PLN Teken Kontrak Listrik 18,7 MVA dengan PT SPF, Perkuat Akselerasi Industri di Ogan Ilir
Ia menambahkan, PLN mendorong pelaku industri dan dunia usaha untuk mengoptimalkan potensi kelistrikan tersebut, termasuk bagi sektor yang selama ini masih mengandalkan pembangkit sendiri (captive power).
“Kami mengajak pelaku industri untuk memanfaatkan pasokan listrik PLN yang semakin andal dan efisien, sehingga dapat mendukung peningkatan produktivitas sekaligus menekan biaya operasional secara lebih optimal,” tambahnya.

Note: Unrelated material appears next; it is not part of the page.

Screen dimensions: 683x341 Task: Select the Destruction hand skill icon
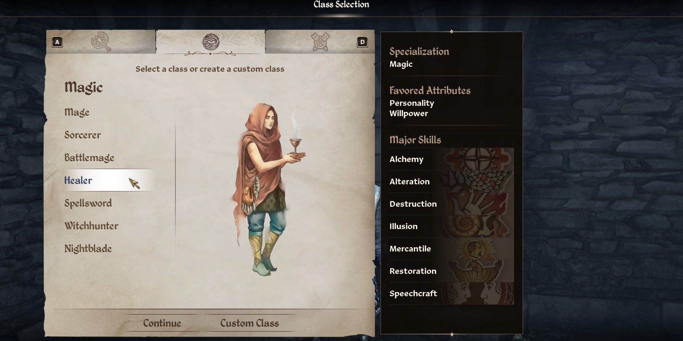(477, 204)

Diksi juga menegaskan bahwa penyediaan daya 18,7 MVA bagi PT SPF merupakan bagian dari komitmen PLN dalam mendorong akselerasi industri di Sumatera Selatan.

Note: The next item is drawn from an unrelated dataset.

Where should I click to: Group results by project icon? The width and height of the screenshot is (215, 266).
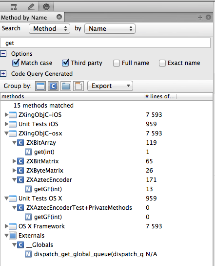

“Investasi seperti yang dilakukan PT SPF akan menciptakan nilai tambah ekonomi, membuka lapangan kerja, dan memperkuat struktur industri berbasis hilirisasi,” lanjutnya.
Sebagai bagian dari implementasi PJBTL, PLN akan membangun jaringan listrik sepanjang ±6 kilometer dari Gardu Induk Simpang Tiga menuju lokasi pabrik.

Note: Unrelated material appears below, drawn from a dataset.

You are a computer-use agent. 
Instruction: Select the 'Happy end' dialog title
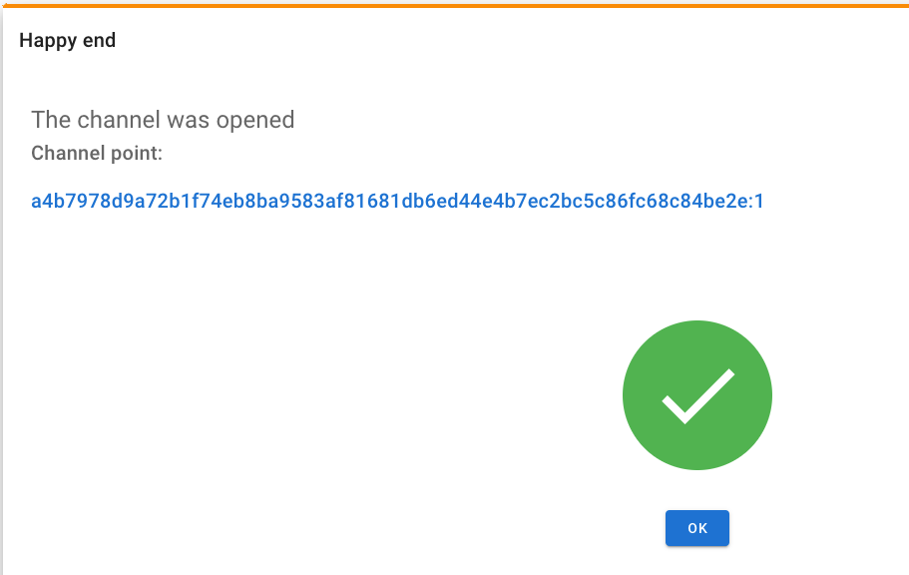point(67,41)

Infrastruktur ini dirancang untuk memastikan kelancaran operasional industri, dengan target penyelesaian pada Desember 2026.
Direktur Corporate Planning & Logistic PT SPF, Steven Widjaja, menyampaikan apresiasi atas dukungan PLN dalam memastikan kesiapan energi bagi investasi perusahaan.
“Ketersediaan listrik yang andal menjadi faktor kunci dalam operasional kami. Kerja sama ini memberikan kepastian bagi PT SPF untuk menjalankan proses produksi secara efisien dan berkelanjutan, sekaligus memperkuat kontribusi kami terhadap industri pengolahan kayu nasional,” ungkap Steven.
PT Sumatera Prima Fibreboard merupakan perusahaan manufaktur yang bergerak di industri pengolahan kayu dengan fokus pada produksi medium density fibreboard (MDF), material yang banyak digunakan dalam industri furnitur dan konstruksi interior.